Given text:
= Beginning of Section =
IMMUNOTHERAPY combined with a targeted kinase inhibitor induces longer overall survival than the current standard treatment in patients with advanced kidney cancer. The results of the Phase III CLEAR study were presented at the American Society of Clinical Oncology (ASCO) 2021 by Dr Toni Choueiri, Director, Lank Center for Genitourinary Oncology, Dana-Farber Cancer Institute, Boston, Massachusetts, USA, and suggest that the combination therapy be considered as a first-line treatment for patients with advanced renal cell carcinoma.
The study involved three different medication administrations to three patient groups: the combination of lenvatinib, an oral kinase inhibitor targeting the proteins required to form the blood vessels supplying a tumour, and pembrolizumab, a checkpoint inhibitor that aids the immune system to attack cancer; sunitinib, a multikinase inhibitor, which is the current standard treatment, its use in the treatment of advanced kidney cancer carrying a poor prognosis; and the combination of lenvatin and everolimus, a drug that targets mTOR, and a combination that is approved for patients with lupus whose disease progresses following sunitinib treatment.
Sunitinib was the comparison drug in this study. Progression-free survival (PFS) was the primary endpoint, which refers to the length of time during and after treatment before a disease gets worse.
= End of Section =
Recorded information:
= Beginning of Section =
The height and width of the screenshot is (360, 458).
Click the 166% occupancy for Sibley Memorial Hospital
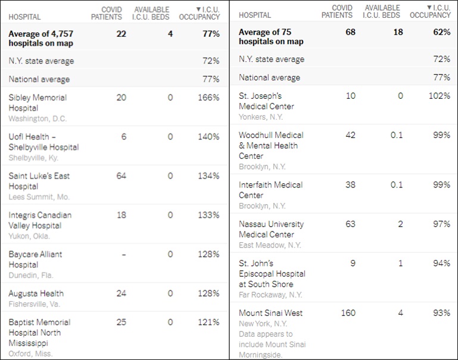pos(208,98)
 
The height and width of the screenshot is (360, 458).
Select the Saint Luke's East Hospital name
pos(39,181)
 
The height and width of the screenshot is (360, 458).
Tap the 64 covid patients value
pos(121,176)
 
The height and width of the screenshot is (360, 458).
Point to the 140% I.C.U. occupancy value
pos(208,137)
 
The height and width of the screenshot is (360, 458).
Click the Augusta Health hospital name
pos(36,293)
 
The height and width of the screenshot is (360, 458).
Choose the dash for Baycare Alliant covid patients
pos(123,255)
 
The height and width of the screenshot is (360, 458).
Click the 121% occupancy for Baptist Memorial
pos(208,323)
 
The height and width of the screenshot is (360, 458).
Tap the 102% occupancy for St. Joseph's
pos(438,96)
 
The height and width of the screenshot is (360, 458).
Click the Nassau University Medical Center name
pos(271,229)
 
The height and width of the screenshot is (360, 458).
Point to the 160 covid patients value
pos(348,313)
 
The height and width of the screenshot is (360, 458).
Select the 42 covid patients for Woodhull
pos(350,135)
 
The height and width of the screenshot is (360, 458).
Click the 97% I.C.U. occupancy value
pos(441,224)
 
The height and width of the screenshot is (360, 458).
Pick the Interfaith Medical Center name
pos(270,190)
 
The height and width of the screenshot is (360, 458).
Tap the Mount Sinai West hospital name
pos(270,313)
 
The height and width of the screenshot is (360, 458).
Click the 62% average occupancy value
pos(441,32)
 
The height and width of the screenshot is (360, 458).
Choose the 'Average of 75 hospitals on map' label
pos(271,37)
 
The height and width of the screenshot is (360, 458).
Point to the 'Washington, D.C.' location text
pos(38,118)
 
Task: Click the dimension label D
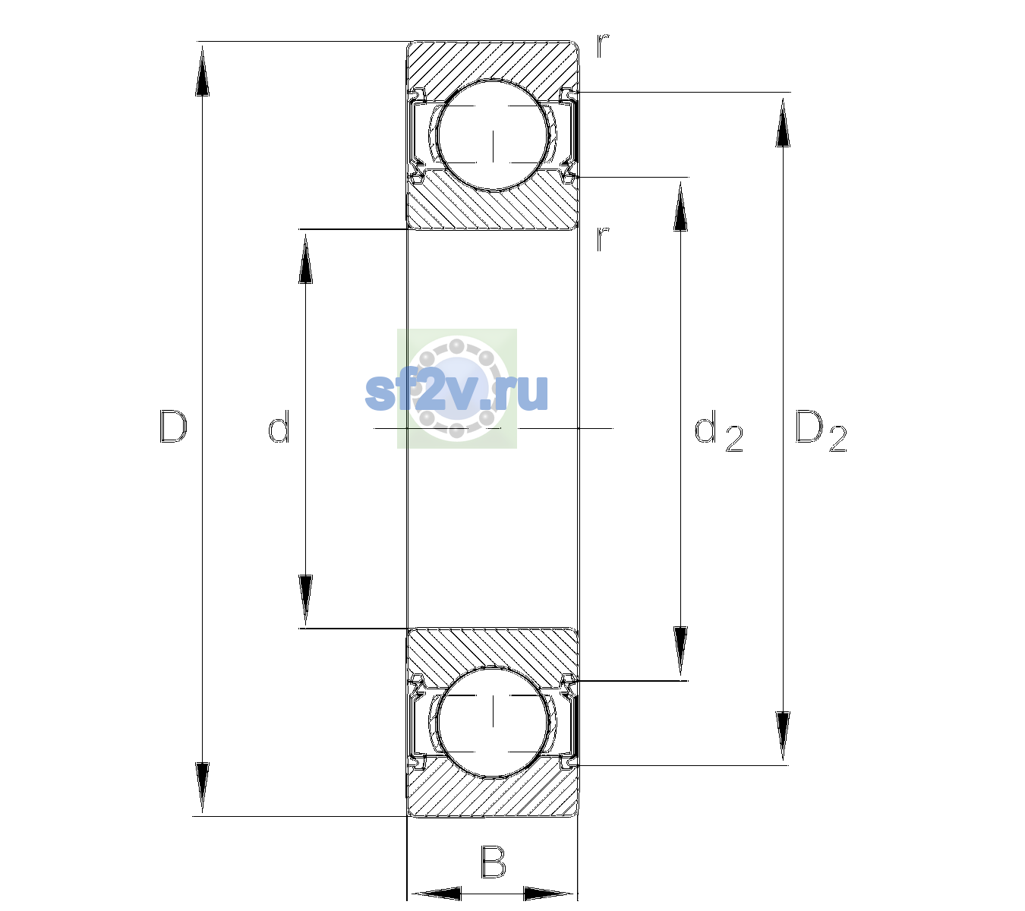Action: coord(173,427)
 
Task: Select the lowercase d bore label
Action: coord(279,427)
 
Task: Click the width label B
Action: coord(494,862)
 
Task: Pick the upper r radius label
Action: coord(603,46)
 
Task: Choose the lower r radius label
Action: coord(603,239)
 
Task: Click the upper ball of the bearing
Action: coord(493,135)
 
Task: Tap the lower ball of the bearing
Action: coord(493,721)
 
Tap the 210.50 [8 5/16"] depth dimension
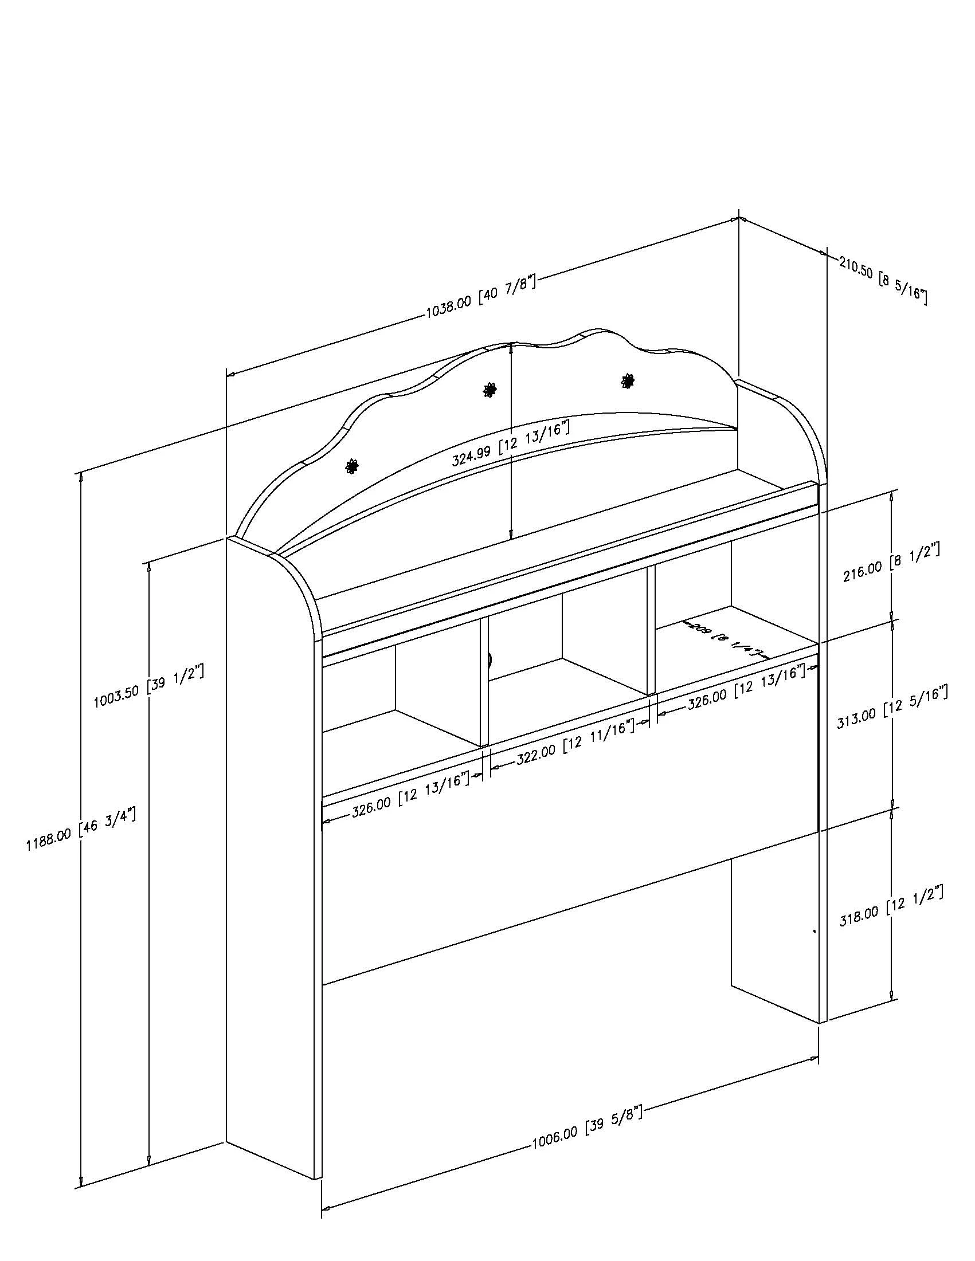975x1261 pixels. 883,281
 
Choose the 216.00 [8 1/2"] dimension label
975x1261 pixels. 891,561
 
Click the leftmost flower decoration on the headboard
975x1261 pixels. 351,466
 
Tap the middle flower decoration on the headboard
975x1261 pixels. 490,390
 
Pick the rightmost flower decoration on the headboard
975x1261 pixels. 628,380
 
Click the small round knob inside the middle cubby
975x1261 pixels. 490,659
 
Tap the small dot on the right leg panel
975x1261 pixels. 815,931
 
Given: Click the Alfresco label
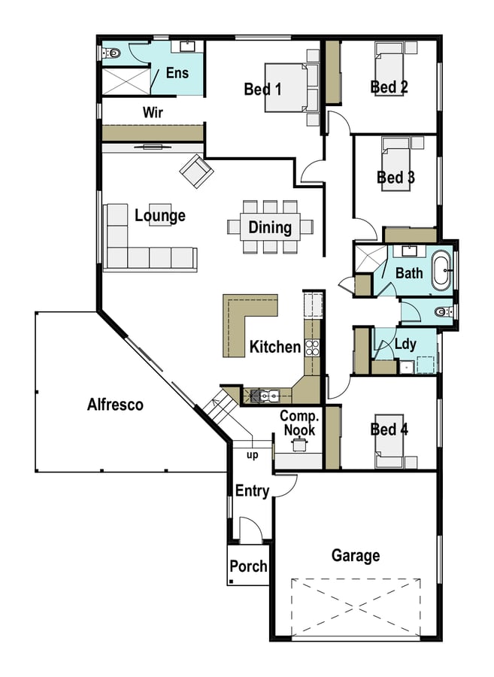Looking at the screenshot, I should click(115, 404).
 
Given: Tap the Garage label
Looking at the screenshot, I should click(356, 556).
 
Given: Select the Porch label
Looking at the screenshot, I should click(248, 566).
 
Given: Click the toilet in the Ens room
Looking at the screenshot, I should click(112, 53).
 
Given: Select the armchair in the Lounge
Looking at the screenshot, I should click(196, 171).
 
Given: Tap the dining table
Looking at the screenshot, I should click(270, 226).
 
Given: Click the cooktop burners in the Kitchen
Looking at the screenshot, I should click(312, 348).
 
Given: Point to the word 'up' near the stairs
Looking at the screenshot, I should click(252, 456).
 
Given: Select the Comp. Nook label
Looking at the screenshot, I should click(300, 423).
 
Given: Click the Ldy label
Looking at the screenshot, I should click(405, 344).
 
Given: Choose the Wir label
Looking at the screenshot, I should click(153, 112).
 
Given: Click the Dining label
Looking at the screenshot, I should click(270, 227).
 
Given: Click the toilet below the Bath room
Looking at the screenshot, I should click(442, 311).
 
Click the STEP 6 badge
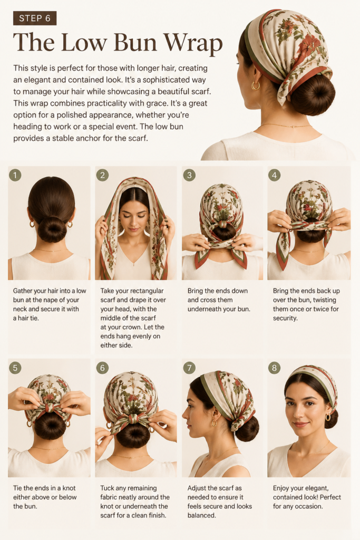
= End of Section =
Complete the following:
**a.** Condense the paragraph of the kidney cancer article that begins "IMMUNOTHERAPY combined with a targeted kinase inhibitor" into a shorter version that keeps its main facts.
**b.** Pick up the kidney cancer article where it stops, and continue it beyond its final sentence.

Solved problems:
**a.** In patients with advanced kidney cancer, immunotherapy plus a targeted kinase inhibitor produces longer overall survival than current standard treatment. Dr Toni Choueiri of the Lank Center for Genitourinary Oncology at Dana-Farber Cancer Institute in Boston presented these Phase III CLEAR study results at ASCO 2021. The results suggest the combination should be considered as first-line treatment for advanced renal cell carcinoma.

**b.**
Individuals who received lenvatinib/pembrolizumab reported the longest PFS, longest overall survival, and highest response rates. Both combination therapies were superior to sunitinib alone, with lenvatinib/pembrolizumab attaining median PFS of 23.9 months and lenvatinib/everolimus a PFS of 14.7 months, versus 9.2 months for sunitinib. Lenvatinib/pembrolizumab achieved a 24-month overall survival rate of 79.2%, lenvatinib/everolimus 66.1%, and sunitinib 70.4%. The response rates refer to the confirmed objective response rate (percentage of patients whose disease shrank) and the complete response rate (total tumour shrinkage), which in the patients receiving lenvatinib/pembrolizumab were 71% and 16.1%, lenvatinib/everolimus were 53.5% and 9.8%, and sunitinib were 35.1% and 4.2%, respectively.
“The rate of responses and complete responses, and the progression-free survival were the longest we have seen to date in a Phase III combination of a targeted VEGF inhibitor and an immune checkpoint inhibitor,” said Dr Choueiri. This study represented the last of the clinical trials that were instigated to compare immunotherapy and targeted drug combinations to the current standard sunitinib.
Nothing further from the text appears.